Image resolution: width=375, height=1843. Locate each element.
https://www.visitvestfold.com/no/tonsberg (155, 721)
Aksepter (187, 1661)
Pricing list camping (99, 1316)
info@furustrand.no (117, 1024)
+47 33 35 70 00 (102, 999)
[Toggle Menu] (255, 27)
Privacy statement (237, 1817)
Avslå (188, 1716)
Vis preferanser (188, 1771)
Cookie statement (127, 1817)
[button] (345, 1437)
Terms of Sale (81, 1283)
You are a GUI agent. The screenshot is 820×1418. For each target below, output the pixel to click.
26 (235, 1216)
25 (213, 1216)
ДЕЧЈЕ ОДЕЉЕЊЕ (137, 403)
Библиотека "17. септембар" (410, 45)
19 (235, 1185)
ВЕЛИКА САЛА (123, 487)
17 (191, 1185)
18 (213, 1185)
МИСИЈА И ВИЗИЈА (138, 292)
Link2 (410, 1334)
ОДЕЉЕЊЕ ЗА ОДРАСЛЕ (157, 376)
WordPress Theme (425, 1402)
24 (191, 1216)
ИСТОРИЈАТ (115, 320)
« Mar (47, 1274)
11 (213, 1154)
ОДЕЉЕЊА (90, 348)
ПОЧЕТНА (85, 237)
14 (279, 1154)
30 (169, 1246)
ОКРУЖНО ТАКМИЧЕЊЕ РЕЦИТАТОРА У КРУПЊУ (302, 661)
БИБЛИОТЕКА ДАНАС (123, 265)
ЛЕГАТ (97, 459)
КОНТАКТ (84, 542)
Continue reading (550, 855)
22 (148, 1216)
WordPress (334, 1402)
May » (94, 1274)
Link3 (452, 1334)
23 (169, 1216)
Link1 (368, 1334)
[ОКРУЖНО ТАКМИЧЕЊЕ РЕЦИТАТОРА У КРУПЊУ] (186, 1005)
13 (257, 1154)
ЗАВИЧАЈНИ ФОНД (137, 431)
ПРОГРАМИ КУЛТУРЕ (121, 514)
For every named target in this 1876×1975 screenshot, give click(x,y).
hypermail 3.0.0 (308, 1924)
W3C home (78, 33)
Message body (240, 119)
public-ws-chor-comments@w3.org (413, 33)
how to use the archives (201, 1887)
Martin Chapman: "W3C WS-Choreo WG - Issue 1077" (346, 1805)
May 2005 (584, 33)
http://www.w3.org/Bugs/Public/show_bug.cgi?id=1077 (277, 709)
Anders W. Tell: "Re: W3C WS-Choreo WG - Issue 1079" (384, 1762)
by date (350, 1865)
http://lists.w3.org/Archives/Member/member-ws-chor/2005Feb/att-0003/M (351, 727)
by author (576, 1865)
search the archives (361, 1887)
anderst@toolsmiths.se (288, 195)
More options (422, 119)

******

### PROMPT:
Return exactly, and only, the lines above starting at the line that contains "ОДЕЉЕЊЕ ЗА ОДРАСЛЕ (157, 376)" and ending at the line that contains "22 (148, 1216)".

### RESULT FOR THIS TASK:
ОДЕЉЕЊЕ ЗА ОДРАСЛЕ (157, 376)
WordPress Theme (425, 1402)
24 (191, 1216)
ИСТОРИЈАТ (115, 320)
« Mar (47, 1274)
11 (213, 1154)
ОДЕЉЕЊА (90, 348)
ПОЧЕТНА (85, 237)
14 (279, 1154)
30 (169, 1246)
ОКРУЖНО ТАКМИЧЕЊЕ РЕЦИТАТОРА У КРУПЊУ (302, 661)
БИБЛИОТЕКА ДАНАС (123, 265)
ЛЕГАТ (97, 459)
КОНТАКТ (84, 542)
Continue reading (550, 855)
22 (148, 1216)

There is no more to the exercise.